Sambil menunggu makan malam siap, aku mendengarkan cerita Ibla. Pada dasarnya, mereka menganggap nama Agade adalah sebuah hadiah dariku untuk mereka. Ketika ada orang lain yang menggunakan nama Agade begitu saja, sebenarnya mereka marah dan ingin segera meringkus orang-orang itu. Namun, mereka menahan diri.

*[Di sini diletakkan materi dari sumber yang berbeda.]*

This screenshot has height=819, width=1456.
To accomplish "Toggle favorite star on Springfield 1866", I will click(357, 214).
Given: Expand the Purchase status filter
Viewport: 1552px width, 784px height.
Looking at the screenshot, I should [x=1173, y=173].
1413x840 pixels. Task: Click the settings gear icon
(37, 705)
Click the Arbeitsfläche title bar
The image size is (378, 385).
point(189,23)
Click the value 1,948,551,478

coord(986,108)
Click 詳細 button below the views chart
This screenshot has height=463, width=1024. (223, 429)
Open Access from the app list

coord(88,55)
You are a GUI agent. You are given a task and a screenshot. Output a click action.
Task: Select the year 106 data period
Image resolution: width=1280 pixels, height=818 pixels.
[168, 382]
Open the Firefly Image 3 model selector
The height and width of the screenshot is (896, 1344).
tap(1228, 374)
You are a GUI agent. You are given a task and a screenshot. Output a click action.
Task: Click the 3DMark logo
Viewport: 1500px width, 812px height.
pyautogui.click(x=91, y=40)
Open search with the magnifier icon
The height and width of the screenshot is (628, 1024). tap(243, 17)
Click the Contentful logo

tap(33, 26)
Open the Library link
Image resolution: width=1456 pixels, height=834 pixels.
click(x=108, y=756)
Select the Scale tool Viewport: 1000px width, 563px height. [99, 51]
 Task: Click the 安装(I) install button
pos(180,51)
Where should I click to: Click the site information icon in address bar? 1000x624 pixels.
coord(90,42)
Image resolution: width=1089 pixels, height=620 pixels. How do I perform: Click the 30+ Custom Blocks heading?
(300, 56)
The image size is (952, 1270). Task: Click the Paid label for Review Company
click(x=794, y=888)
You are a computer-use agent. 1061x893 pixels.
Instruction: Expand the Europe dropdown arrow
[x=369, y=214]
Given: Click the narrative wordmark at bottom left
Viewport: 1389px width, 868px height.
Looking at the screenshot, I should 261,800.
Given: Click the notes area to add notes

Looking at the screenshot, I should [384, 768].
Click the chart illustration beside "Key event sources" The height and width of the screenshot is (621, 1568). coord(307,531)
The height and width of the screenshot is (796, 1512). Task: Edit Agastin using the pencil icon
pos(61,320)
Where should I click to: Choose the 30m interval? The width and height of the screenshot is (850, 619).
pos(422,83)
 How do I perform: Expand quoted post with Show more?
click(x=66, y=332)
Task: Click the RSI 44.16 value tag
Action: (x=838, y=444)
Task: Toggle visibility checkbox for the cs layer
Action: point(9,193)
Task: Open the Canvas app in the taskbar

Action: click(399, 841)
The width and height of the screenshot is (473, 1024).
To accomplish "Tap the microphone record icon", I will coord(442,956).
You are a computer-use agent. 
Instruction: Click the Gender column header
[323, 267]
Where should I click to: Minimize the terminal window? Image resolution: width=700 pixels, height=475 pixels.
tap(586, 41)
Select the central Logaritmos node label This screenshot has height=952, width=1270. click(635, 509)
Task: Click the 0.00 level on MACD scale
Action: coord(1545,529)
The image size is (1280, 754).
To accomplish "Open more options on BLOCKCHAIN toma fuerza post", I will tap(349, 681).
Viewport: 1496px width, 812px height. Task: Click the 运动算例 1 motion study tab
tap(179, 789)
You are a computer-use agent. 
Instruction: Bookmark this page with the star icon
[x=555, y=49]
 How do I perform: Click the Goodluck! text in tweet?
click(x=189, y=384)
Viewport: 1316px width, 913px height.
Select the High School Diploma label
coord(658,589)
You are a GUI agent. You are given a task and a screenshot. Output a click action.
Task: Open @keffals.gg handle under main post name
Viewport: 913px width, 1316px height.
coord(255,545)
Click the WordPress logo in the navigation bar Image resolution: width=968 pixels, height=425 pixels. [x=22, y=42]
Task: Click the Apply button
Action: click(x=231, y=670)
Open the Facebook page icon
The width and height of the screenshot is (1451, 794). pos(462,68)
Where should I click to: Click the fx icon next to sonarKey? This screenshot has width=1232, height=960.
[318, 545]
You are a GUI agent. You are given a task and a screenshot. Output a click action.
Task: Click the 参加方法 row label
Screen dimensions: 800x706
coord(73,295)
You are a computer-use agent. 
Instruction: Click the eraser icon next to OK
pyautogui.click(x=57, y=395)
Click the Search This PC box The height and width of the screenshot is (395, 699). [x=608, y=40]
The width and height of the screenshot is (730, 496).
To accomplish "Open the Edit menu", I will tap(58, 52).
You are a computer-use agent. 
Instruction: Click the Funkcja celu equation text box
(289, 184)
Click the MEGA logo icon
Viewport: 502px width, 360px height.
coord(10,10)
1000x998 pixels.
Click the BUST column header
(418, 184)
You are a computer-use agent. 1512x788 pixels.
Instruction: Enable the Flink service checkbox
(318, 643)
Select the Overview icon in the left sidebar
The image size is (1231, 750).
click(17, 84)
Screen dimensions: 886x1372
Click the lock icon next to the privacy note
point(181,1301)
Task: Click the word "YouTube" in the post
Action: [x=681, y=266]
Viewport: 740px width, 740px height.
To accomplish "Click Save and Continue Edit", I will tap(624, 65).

Mereka berpikir nama Agade tidak memiliki arti selama mereka bisa berguna untukku. Namun, meskipun secara logika mereka sudah menerimanya, perasaan mereka tidak bisa. Mereka benar-benar tidak terima ada orang lain menggunakan nama Agade tanpa izin. Apalagi orang-orang yang tidak mereka kenal.

"Jadi, kalian ingin meringkus Agade palsu ini dan mengklaim kembali nama Agade?"

[Kami tidak benar-benar ingin mengklaim nama Agade atau menggunakannya kembali. Kami hanya tidak mau nama Agade digunakan oleh orang lain. Hanya itu. Maksudku, itu adalah pemberianmu. Kami tidak mau orang lain merebutnya begitu saja.]

Pemberianku dan tidak mau orang lain merebutnya begitu saja, ya.

Ketika mendengar kalimat ini, aku jadi sedikit terdiam, teringat ketika orang lain mengatakan hal yang sama padaku.

Semenjak berurusan dengan Fahren, aku jadi sering teringat pada masa-masa itu. Banyak sekali hal yang mengingatkanku pada kenangan-kenangan itu. Apa aku semakin sentimen? Bisa jadi.

"Baiklah, aku izinkan."

[Benarkah? Terima kasih, Lugalgin.]

"Tapi, aku ingin ikut juga, dengan membawa serta Inanna dan Emir. Aku ingin menunjukkan pada mereka bagaimana kalian, atau mungkin kita, bertarung ketika sedang serius."